◆ Work required
Although the data holds pictures, return only the lines from the one containing "You are a computer-use" to the end, exactly, and without them.

◆ Stored records

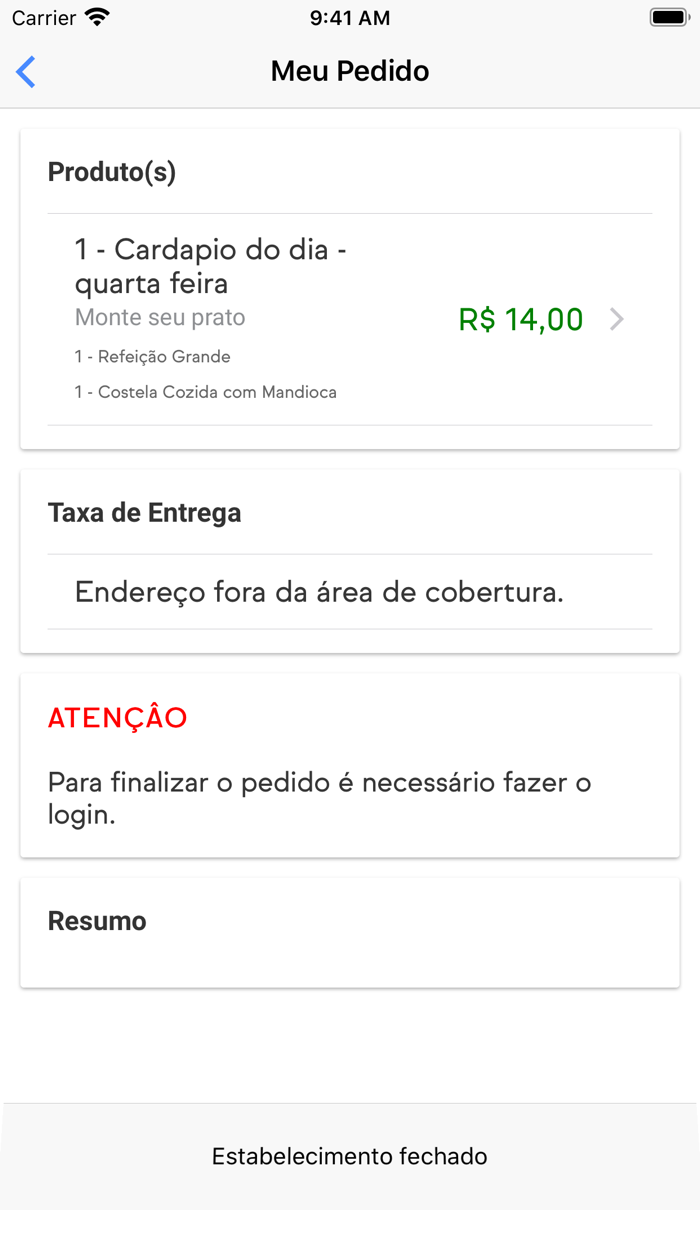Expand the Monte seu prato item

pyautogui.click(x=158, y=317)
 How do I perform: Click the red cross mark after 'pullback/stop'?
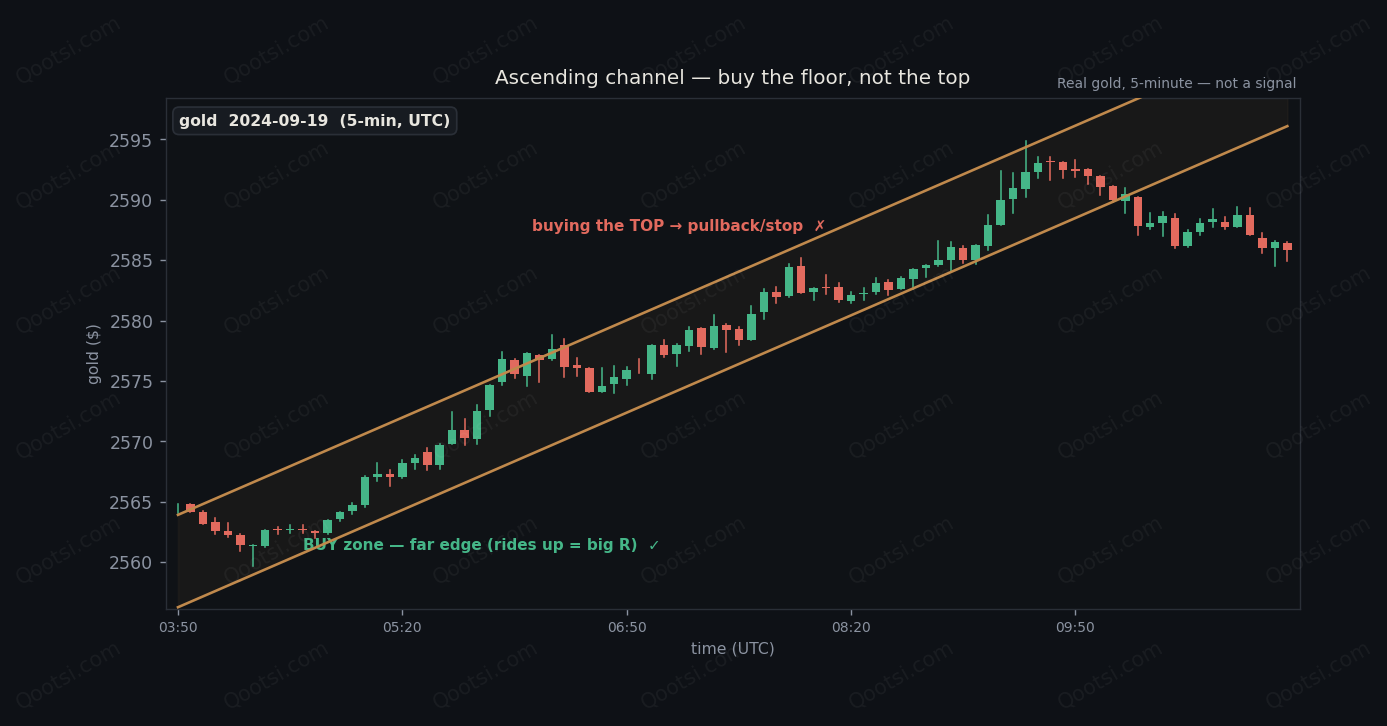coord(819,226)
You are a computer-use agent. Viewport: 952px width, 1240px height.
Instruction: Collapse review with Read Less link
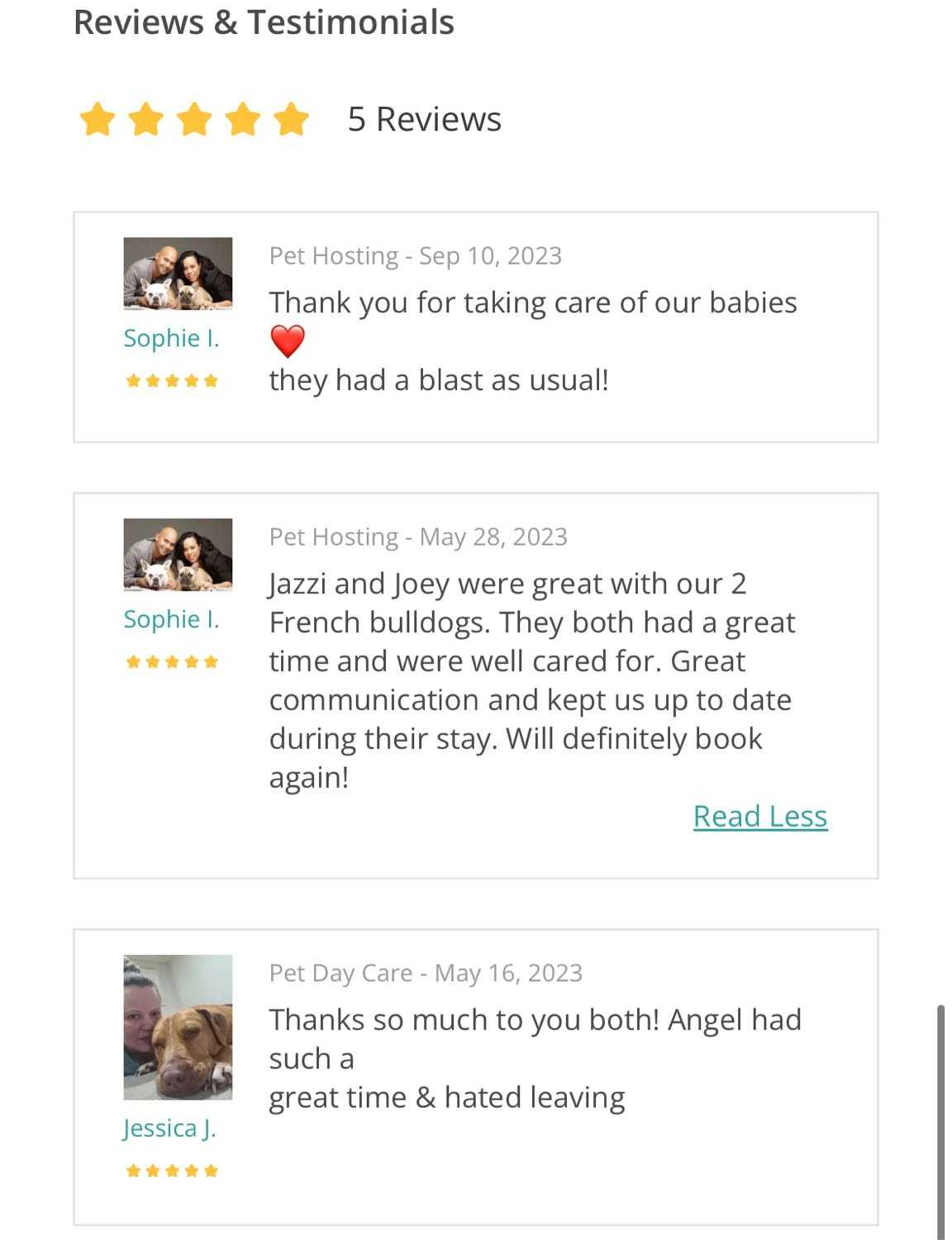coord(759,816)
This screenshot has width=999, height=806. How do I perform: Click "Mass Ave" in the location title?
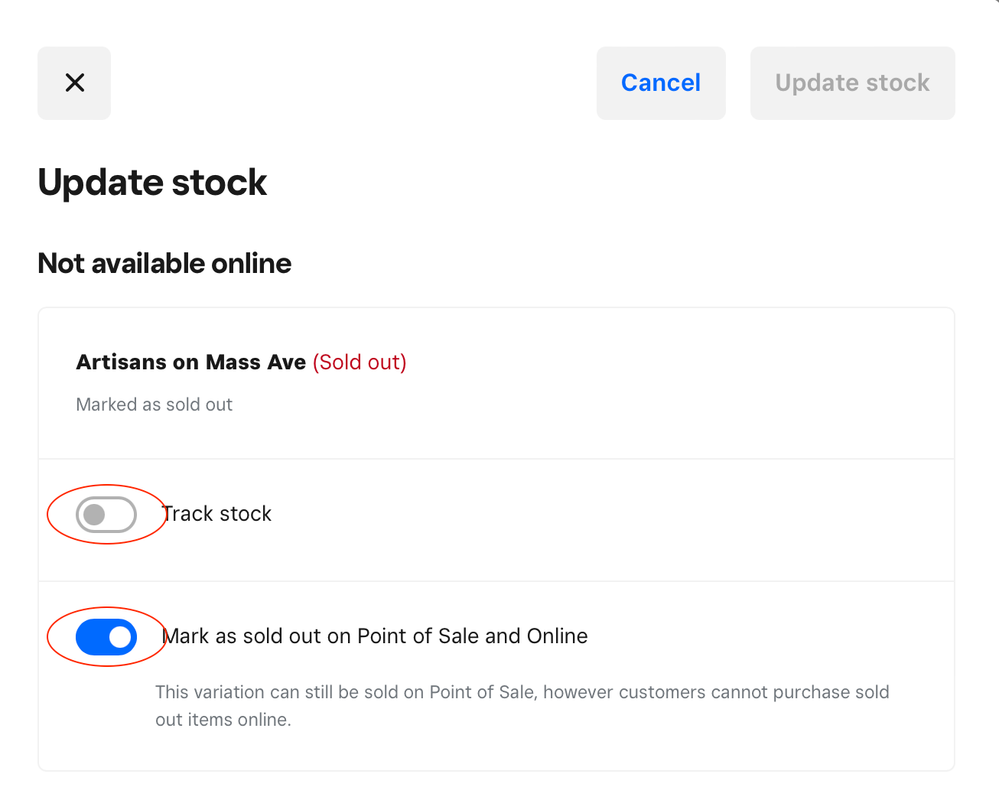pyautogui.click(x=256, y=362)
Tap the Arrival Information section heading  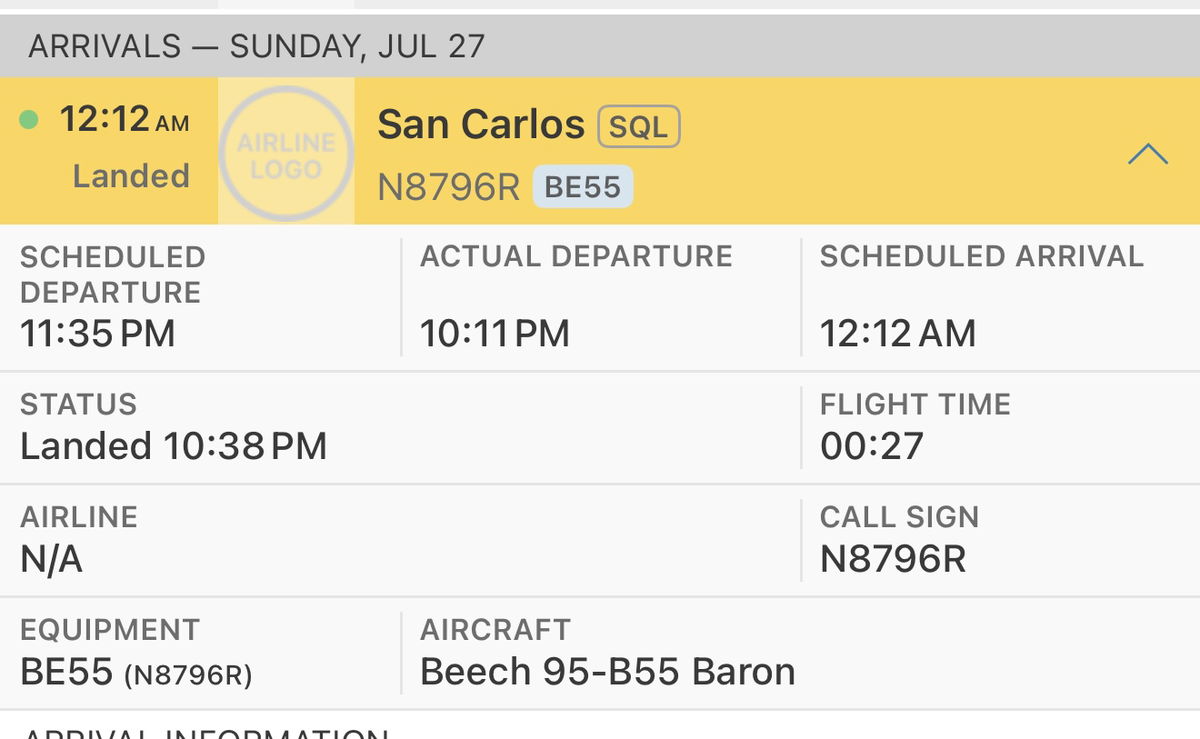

◆ Answer section
You are a computer-use agent. Viewport: 952px width, 1240px height.
Instruction: Collapse review with Read Less link
coord(759,816)
This screenshot has width=999, height=806. How do I perform: Click "Mass Ave" in the location title?
pyautogui.click(x=256, y=362)
Tap the Arrival Information section heading  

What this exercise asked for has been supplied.